_Records for this task:_
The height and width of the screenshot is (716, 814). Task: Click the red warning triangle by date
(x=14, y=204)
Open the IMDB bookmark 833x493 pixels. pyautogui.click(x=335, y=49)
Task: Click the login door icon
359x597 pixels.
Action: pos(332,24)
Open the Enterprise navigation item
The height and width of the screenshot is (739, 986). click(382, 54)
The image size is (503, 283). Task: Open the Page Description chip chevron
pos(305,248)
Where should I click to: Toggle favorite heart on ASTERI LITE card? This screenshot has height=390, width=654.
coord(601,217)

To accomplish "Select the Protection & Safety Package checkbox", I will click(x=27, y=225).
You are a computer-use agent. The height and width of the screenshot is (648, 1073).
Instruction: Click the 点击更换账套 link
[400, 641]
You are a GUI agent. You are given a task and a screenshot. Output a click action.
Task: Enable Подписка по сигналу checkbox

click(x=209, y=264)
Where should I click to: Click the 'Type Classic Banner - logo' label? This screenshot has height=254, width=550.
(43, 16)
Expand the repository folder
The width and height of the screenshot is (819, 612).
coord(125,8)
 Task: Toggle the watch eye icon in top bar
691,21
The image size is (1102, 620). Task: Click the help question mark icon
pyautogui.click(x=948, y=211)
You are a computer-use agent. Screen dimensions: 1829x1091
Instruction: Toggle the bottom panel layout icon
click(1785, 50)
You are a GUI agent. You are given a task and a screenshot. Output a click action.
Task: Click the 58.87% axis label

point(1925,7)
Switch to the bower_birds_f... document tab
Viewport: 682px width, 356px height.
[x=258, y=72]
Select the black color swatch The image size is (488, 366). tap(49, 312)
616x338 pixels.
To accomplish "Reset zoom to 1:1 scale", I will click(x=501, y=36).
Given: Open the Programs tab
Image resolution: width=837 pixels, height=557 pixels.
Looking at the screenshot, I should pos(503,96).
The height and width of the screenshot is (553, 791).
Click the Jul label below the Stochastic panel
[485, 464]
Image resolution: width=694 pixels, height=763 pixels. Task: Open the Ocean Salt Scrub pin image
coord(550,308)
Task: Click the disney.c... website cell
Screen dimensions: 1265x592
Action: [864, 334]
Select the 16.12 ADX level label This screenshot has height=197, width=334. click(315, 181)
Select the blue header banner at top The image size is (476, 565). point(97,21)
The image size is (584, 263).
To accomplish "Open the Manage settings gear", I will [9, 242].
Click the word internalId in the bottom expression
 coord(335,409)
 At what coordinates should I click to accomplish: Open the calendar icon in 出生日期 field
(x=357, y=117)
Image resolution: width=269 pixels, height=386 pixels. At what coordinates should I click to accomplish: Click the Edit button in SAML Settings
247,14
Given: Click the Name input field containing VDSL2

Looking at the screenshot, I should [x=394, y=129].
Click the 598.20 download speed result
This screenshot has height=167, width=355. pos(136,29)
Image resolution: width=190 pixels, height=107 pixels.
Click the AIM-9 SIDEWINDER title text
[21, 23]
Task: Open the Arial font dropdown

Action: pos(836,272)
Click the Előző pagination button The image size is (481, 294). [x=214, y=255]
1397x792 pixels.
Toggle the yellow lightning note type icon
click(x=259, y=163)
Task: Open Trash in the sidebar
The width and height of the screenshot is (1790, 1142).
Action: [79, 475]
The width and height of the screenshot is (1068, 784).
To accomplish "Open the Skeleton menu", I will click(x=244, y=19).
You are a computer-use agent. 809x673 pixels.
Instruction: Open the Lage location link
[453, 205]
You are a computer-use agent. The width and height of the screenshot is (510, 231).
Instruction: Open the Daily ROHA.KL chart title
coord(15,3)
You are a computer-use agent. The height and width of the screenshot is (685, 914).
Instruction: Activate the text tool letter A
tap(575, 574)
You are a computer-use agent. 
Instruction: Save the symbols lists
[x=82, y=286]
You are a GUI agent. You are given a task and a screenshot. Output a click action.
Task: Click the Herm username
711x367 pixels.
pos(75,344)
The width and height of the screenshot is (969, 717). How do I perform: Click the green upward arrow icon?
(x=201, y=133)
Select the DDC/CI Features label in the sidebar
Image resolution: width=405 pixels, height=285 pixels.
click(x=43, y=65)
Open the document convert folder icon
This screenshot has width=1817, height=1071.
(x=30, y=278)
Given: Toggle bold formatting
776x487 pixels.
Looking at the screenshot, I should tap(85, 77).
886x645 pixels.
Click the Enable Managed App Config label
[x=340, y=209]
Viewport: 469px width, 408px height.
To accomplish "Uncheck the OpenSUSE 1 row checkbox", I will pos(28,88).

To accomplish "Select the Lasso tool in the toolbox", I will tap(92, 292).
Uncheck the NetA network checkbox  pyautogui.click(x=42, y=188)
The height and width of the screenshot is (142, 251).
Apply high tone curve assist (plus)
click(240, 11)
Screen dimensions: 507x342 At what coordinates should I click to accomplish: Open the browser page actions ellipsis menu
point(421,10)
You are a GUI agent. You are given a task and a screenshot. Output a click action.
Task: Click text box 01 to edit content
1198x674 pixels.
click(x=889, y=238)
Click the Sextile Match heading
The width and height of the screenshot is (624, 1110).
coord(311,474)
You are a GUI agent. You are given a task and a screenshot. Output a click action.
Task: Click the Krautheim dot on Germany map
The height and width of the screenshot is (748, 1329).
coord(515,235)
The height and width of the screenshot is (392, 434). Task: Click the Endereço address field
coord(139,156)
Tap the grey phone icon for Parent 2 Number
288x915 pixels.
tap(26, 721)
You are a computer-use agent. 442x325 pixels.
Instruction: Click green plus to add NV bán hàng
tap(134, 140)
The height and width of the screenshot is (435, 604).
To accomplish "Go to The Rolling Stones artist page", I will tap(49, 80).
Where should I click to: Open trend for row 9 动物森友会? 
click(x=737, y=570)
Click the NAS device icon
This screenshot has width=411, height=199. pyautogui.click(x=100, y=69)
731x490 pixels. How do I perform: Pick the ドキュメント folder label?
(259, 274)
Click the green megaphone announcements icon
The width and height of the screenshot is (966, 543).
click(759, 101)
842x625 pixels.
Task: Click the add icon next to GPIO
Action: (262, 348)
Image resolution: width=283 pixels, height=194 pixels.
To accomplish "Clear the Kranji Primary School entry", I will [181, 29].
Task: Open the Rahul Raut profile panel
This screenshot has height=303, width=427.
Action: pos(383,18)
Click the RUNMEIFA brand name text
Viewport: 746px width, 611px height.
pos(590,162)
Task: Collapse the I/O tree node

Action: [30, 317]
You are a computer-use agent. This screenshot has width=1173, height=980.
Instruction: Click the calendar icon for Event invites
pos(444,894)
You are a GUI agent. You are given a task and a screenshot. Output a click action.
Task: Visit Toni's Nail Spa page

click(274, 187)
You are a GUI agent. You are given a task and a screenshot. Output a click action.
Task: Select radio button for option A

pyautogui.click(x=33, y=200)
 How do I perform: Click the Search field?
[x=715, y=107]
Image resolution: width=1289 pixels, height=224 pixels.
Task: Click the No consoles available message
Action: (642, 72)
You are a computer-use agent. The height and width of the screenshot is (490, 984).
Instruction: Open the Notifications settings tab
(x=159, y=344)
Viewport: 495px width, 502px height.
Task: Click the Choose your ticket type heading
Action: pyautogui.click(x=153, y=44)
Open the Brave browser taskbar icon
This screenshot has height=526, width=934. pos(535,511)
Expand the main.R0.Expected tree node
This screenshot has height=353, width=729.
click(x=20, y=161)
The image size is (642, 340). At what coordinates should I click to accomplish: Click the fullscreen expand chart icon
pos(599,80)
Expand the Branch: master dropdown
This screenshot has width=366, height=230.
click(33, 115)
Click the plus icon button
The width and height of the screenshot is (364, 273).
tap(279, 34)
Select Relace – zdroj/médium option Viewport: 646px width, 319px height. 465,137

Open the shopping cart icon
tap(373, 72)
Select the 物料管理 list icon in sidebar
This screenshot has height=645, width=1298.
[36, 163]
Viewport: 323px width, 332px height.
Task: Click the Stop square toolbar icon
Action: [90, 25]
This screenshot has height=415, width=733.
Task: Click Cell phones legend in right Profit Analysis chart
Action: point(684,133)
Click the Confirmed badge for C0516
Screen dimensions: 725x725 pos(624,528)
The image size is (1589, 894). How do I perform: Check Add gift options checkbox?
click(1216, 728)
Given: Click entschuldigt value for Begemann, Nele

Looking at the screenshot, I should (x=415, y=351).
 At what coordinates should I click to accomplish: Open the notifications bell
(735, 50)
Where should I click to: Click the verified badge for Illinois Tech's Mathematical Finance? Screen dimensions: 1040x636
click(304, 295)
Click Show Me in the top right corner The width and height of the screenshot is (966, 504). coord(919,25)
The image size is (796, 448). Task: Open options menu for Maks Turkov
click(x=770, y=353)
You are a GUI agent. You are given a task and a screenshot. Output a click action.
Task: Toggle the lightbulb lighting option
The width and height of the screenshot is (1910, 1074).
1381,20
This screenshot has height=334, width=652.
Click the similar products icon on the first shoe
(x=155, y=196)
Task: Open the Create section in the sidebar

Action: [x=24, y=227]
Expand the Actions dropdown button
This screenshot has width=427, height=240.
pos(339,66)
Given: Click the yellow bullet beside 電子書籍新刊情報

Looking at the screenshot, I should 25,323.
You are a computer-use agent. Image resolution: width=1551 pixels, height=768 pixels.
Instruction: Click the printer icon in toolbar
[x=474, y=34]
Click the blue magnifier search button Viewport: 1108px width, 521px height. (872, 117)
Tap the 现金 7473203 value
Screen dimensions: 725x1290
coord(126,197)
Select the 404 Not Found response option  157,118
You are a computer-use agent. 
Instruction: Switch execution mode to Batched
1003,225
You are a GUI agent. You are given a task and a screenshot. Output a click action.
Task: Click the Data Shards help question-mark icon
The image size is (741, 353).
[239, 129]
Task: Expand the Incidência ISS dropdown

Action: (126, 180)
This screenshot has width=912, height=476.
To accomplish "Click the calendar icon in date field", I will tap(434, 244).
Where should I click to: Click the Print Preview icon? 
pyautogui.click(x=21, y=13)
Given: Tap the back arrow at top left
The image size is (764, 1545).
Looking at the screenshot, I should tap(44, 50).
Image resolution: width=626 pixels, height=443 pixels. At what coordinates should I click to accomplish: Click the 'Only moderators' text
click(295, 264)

_What you are asked to do:_ Pick out each line in the rows above that contains the word "chart" and copy it out. Case counts.

_Written reply:_
Instruction: Open the Daily ROHA.KL chart title
The image size is (642, 340). At what coordinates should I click to accomplish: Click the fullscreen expand chart icon
Task: Click Cell phones legend in right Profit Analysis chart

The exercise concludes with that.